Tuesday, February 2, 2010
Carmel on the Case: Wetlands Follow UP
You've probably heard the expression, win the battle but lose the war. Well, that's exactly what happened to a homeowner who thinks Miami-Dade County is trying to take his home away. Investigative reporter Carmel Cafiero is On the Case.
WSVN -- It's the end of another long day for 70-year-old Ed Chapman. To make ends meet, he's been working at a temporary painting job in Boca Raton. He leaves his South Miami-Dade home before the sun comes up and gets back when its going down.
Ed Chapman: "I'm broke. I have nothing. We can't pay the bills."
That's because Ed is spending thousands on a court battle with Miami-Dade County to save his home.
He lives in what's called the 8.5 square mile area. It's an environmentally sensitive farming area that borders the Everglades.
After hurricane Wilma, Ed accepted free mulch for his property from trucks that came into the area. The county says Chapman and his neighbors used that mulch to fill wetlands and now must clean it up, but the homeowners say no one ever told them they lived on wetlands.
Ed Chapman: "We're not a wetlands. Sweetwater is more of a wetlands than we are.

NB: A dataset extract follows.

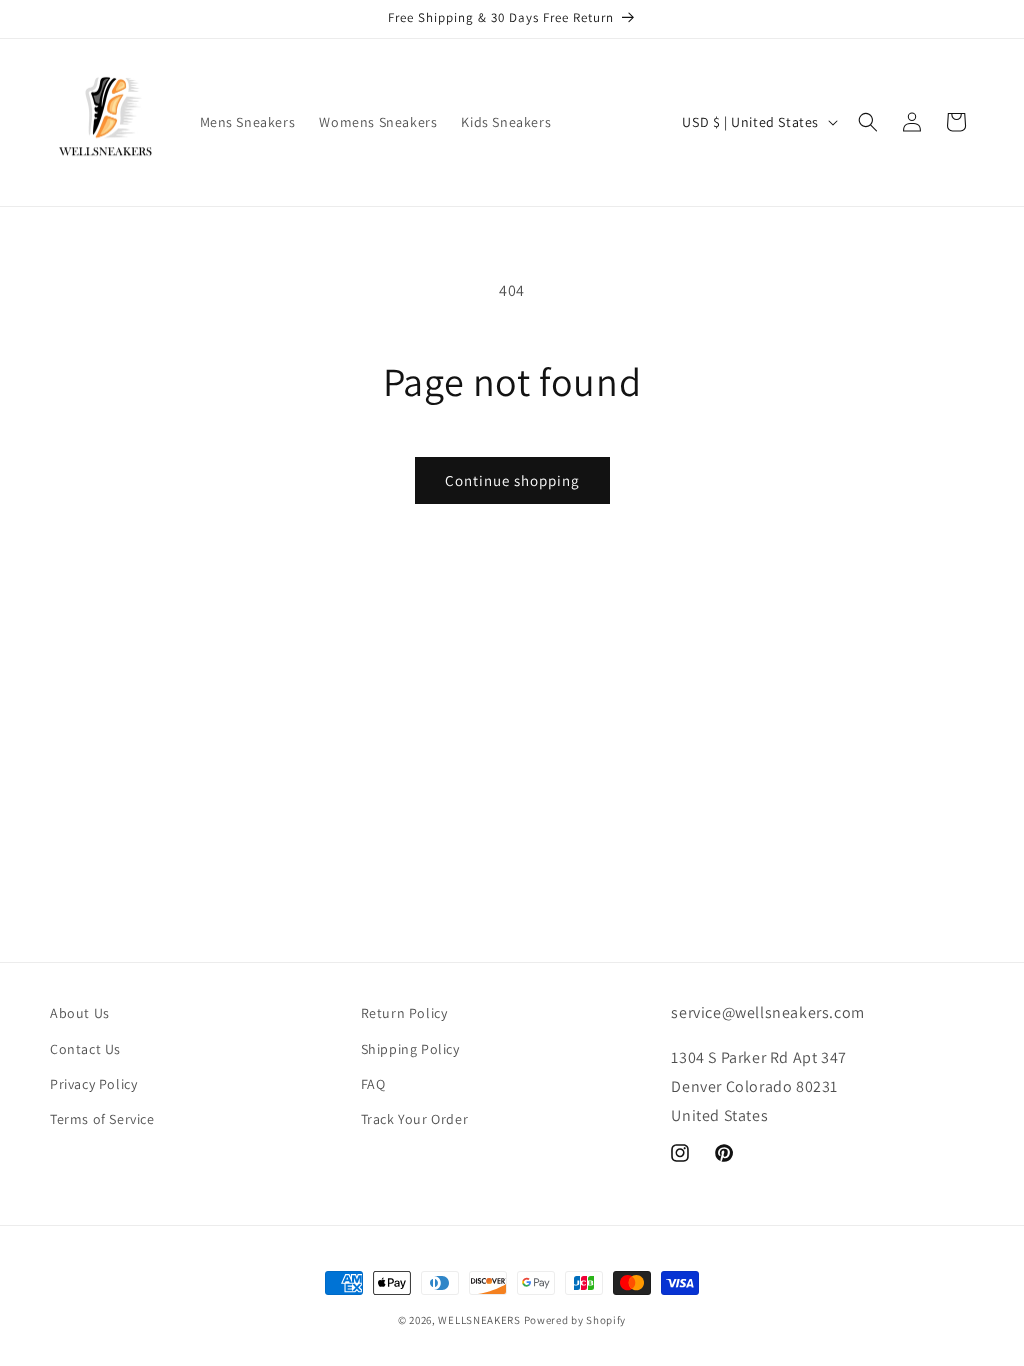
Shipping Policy (410, 1049)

They have more standing water and less drainage there than we have here."
Robert Duvall: "There are a number of of these enforcement cases out in the 8.5 Square Mile area."
In court, the county argued it didn't have to tell Chapman his property is a wetland before it cited him.
Judge Barbara Areces: "How are they supposed to know its wetlands?"
Robert Duvall: "This is not our legal obligation to advise every property owner as to whether they own a particular wetland."
But Chapman's attorney argued the property is not a wetland and it was the county that allowed the mulch to come into the area.
Patricia Baloyra: "Thousands and thousands of truckloads of this material was deposited into the 8.5 Square Mile area and the county knew about it and let it happen."
This is one of two entrances into the area. They were manned by teams of environmental agents and law enforcment agents. They allowed the mulch in.
Officer William Stiffler of the Fish and Wildlife Commission testified he was working undercover to stop illegal trash dumping after Wilma.
Officer William Stiffler: "They told us to target tires, roofing debris, trees."
The officer testified the assignment was about illegal dumping. There was nothing said at that time about mulch not being used to fill wetlands.
The Department of Environmental Resources backed up the county in court testifying it decided the Chapman property is a wetland, but the judge wasn't buying it.
Judge Areces: "The county has not met the burden with regard to finding that this property is a wetland."
That's the good news, the bad news Ed Chapman signed an agreement when all this started to take the mulch out. So even though the court decided the mulch was not on protected wetlands the judge says he has to honor that agreement.
Ed Chapman: "I don't know, we'll just have to see what happens."
He can't afford to pay someone to remove it, and he doesn't have the strength to do it himself.
Ed Chapman: "Well, we bought this figuring we'd die here."
Which means Ed and Linda Chapman still face the prospect of losing their home.